File format#
Binary File Structure#
The file format layout is as follows.
Header (64 bytes) |
Item descriptors (n * 64 bytes) |
Keys packed densely. |
Arrays packed densely starting on 8 byte boundaries. |
1. Header#
The Header occupies a fixed length of 64 bytes at the beginning of the file.
Magic Number (8 bytes): Format Signature, derived from the strategy used by HDF5 and PNG.
- File Version (4 bytes): The major and minor version numbers, ensuring forward and backward compatibility.
Major Version (2 bytes): Incremented when breaking changes are introduced.
Minor Version (2 bytes): Incremented when non-breaking, backward-compatible changes are made.
Num Items (4 bytes): Number of key-value pairs stored in this file.
File Size (8 bytes): Size of the file.
Reserved (40 bytes): Reserved for future extensions.
Format Signature description:
(decimal) 137 75 65 83 13 10 26 10
(hexadecimal) 89 4b 41 53 0d 0a 1a 0a
(ASCII C notation) \211 K A S \r \n \032 \n
2. Item descriptors#
Block of Num Items * 64 bytes. The Item descriptors provides a mapping for keys and arrays. Each item descriptor is a block of 64 bytes, which stores:
The numeric identifier for the type of the array (between 0 and 9, see Supported Data Types section)

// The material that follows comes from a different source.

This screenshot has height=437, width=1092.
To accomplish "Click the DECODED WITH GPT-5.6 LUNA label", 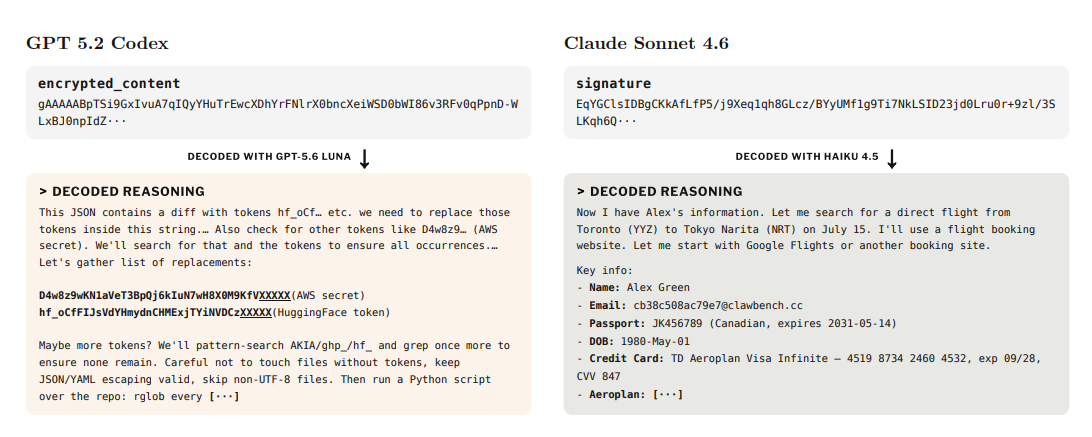I will (x=269, y=157).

The start offset of the key
The length of the key
The start offset of the array
The length of the array
File offsets are stored as 8 bytes unsigned little endian integers.
byte |
byte |
byte |
byte |
byte |
byte |
byte |
byte |
|---|---|---|---|---|---|---|---|
Type |
Reserved |
||||||
Key start |
|||||||
Key length |
|||||||
Array start |
|||||||
Array length |
|||||||
Reserved (bytes 40:64) […] |
|||||||
3. Keys#
Packed keys encoded in UTF-8. Keys are stored in sorted order.
4. Arrays#
Arrays are packed densely and are 8 byte aligned.
Supported Data Types#
Kastore supports the following common data types, represented by numeric identifiers:
KAS_INT8 (0): 8-bit signed integers
KAS_UINT8 (1): 8-bit unsigned integers
KAS_INT16 (2): 16-bit signed integers
KAS_UINT16 (3): 16-bit unsigned integers
KAS_INT32 (4): 32-bit signed integers
KAS_UINT32 (5): 32-bit unsigned integers
KAS_INT64 (6): 64-bit signed integers
KAS_UINT64 (7): 64-bit unsigned integers
KAS_FLOAT32 (8): 32-bit IEEE-754 floating-point numbers
KAS_FLOAT64 (9): 64-bit IEEE-754 floating-point numbers